To choose a threshold, a good place to start is the histogram of energy levels. The figure below shows the energy histograms for some of the channels in the raw energy figure. We see a typical one-tailed distribution in most channels, with a more symmetric distribution for the PZM channel. In the case of Mark, we can vaguely see a bimodal distribution, the upper mode presumably corresponding to his active regions, but the separation between silent and active is very blurred. For Nancy, no upper mode is evident at all.
Constructing histograms of the excitation-normalized energies is more helpful, as shown below. Now the two modes in Mark's channel are much better defined, and the 'active' mode in Nancy's channel is pretty clear too.
The remaining problem is to define an automatic algorithm to find a threshold between the two modes in channels like Mark's and Nancy's, while still behaving reasonably on channels that have very little activity, such as Rob's, or that may not fit the bimodal assumption at all, such as the PZM channel.
The basic approach I took was to use the EM algorithm to describe each distribution as the sum of several Gaussians. Gaussians are initially placed arbitrarily, then re-estimated based on a soft assignment of data points to the nearest Gaussian components. Empirically, the fitting took about 30 iterations to converge, but each step is rather fast. This approach has been used in very similar situations for SNR estimation, when a single channel needs to be divided into 'signal' and 'noise' regions so their ratio can be estimated. After experimenting with a variety of configurations, the best approach seemed to be to use 3 Gaussians, and to use the upper edge of the middle Gaussian (i.e. mean + 3 sds) to define the threshold between the lower-energy 'background' and the more energetic 'active' regions. This particular solution probably reflects that every individual channel spends more time silent than active. (I also had to add a fudge so that if the 'middle' Gaussian is very broad, but the upper one is more concentrated, the sd used in calculating the threshold is taken from the upper Gaussian).
The figure below shows the results of this threshold-setting algorithm for three of the channels. In each case, the histograms are overlaid with the three EM-derived Gaussians, with the 'middle' Gaussian drawn in red, and the derived threshold shown as a green line. Taking Jerry's channel first, we see the 'classic' behavior, with the low-energy mode being modeled by two of the Gaussians, and the high-energy, active mode modeled by the third Gaussian. Using the upper edge of the low mode gives a very plausible threshold location. Looking next at Nancy, we see that the Gaussian model has behaved a little differently for a channel with a smaller proportion of active frames: the highest Gaussian actually straddles both her active mode and some of the inactive energy. This is why we use the upper edge of the assumed inactive mode rather than the lower edge of the active mode to set the threshold. Finally, for Rob, who has very little activity in the modeled region, we see that all three Gaussians are modeling the single mode, but again choosing the upper eedge of the 'middle' Gaussian again gives a good estimate of the upper limit of this main mode, allowing us to label the few instances of unusually high energy as active. Sorting the Gaussians into bottom, middle and upper was done via mean+sd rather than mean alone, so that the broader Gaussians sometimes used to cover the upper tail of the distributions would be correctly considered as 'upper', even if their means were essentially the same as the others.
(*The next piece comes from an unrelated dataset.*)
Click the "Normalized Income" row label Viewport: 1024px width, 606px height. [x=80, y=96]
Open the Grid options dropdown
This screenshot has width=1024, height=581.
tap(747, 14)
Thus, we obtain a fixed energy threshold for each excitation-normalized channel. By comparing the actual channel levels to this threshold, we can obtain binary 'activity masks' for each channel in the segment, as shown below. These can then serve as the basis for our 'activity template' to seed the transcriptions i.e. for each region of activity, we assume there should be a corresponding lexical transcription to fill in.
Comparing this to the energy plots above, it appears that we have done a reasonable job detecting the main speech regions, even for the low-activity channels of Rob and Andrea. For the PZM channel, it's not clear if there is any significant energy to be detected, and probably most of the indicated events are spurious. For the purposes of seeding the transcriptions, however, it's probably better to overproduce and have the transcribers delete or ignore the superfluous placeholders, than to miss candidate events altogether.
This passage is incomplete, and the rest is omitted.